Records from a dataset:

========================================================================

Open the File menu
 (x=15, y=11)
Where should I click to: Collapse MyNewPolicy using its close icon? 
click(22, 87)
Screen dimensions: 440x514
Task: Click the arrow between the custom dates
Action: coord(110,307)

========================================================================

### Exercise objective
Print the entries exactly. Include every one.

### Result below
Open the File menu
 (x=15, y=11)
Where should I click to: Collapse MyNewPolicy using its close icon? 
click(22, 87)
Screen dimensions: 440x514
Task: Click the arrow between the custom dates
Action: coord(110,307)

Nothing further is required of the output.